Former CBS shareholders can sue Shari Redstone over ViacomCBS merger
By Jonathan Stempel
Jan 27 (Reuters) - A Delaware judge on Wednesday said former CBS shareholders may pursue a lawsuit accusing Shari Redstone, the daughter of late media magnate Sumner Redstone, of pressuring the company into entering an unfair merger that created ViacomCBS Inc VIACA.O.
Vice Chancellor Joseph Slights of the Delaware Chancery Court ruled four weeks after allowing former Viacom shareholders to pursue similar claims.
In a 157-page decision, Slights said it was reasonable to infer that the merger process was not fair and CBS "substantially" overpaid for Viacom.
Redstone's National Amusements Inc had controlled about 80% of the voting power of both Viacom and CBS, despite owning only about 10% of the respective shares.
Slights said the plaintiffs' claims "allow a reasonable inference that CBS's acquisition of Viacom was motivated not only by Ms. Redstone's concerns about Viacom's viability as a going concern, but also her desire to shop NAI following their consolidation."
He said the evidence suggested that CBS directors might have approved the merger to "appease" Redstone, who had a "dogged determination to make this deal happen one way or the other."
Lawyers for Redstone, the former CBS directors and the shareholders did not immediately respond to requests for comment.
Redstone is non-executive chairman of New York-based ViacomCBS, whose businesses include CBS television, CBS News, Showtime, Comedy Central, MTV, Nickelodeon and the Paramount movie studio.
The merger followed unsuccessful merger attempts in 2016 and 2018. Sumner Redstone had split the companies at the beginning of 2006. He died in August at age 97.
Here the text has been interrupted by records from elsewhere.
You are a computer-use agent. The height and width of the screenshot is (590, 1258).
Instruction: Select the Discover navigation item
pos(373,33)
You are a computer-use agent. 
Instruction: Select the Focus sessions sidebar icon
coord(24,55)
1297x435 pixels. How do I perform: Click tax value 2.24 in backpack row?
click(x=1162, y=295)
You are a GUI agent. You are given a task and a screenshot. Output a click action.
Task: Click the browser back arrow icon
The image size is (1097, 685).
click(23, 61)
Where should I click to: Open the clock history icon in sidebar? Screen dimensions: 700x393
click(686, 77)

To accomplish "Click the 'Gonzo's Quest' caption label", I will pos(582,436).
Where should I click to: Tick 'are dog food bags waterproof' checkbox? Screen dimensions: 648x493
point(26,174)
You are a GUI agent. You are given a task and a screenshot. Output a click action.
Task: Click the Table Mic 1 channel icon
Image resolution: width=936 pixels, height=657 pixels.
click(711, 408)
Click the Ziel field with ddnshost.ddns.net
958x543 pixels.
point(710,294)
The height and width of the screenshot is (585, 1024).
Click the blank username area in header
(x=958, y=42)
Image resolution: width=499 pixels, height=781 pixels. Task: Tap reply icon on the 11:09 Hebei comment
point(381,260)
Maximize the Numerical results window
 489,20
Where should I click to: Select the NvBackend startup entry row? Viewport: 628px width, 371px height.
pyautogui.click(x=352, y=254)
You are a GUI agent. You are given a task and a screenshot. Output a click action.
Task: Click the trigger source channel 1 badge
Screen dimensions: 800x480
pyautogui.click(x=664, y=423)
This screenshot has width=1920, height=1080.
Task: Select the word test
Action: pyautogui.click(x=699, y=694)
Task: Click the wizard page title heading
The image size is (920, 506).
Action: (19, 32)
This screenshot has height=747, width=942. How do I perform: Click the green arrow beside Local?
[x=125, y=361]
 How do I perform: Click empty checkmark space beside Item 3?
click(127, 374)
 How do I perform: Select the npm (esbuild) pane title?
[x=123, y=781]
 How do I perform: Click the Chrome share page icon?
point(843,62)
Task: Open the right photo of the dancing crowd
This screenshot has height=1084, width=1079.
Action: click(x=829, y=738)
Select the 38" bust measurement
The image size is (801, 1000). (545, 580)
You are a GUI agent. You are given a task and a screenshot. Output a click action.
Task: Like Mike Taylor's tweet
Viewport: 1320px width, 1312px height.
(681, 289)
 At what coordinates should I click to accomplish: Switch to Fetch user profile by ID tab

In a footnote, Slights quoted from "A Dance with Dragons," a 2011 novel by George R.R. Martin, some of whose works were adapted into the blockbuster HBO series "Game of Thrones."
He said the CBS and Viacom shareholders' "competing claims of unfairness call to mind the author's reference to the adage: 'A fair bargain leaves both sides unhappy.' Whether the adage proves true here remains to be seen."
The case is In re CBS Corp Stockholder Class Action and Derivative Litigation, Delaware Chancery Court, No. 2020-0111.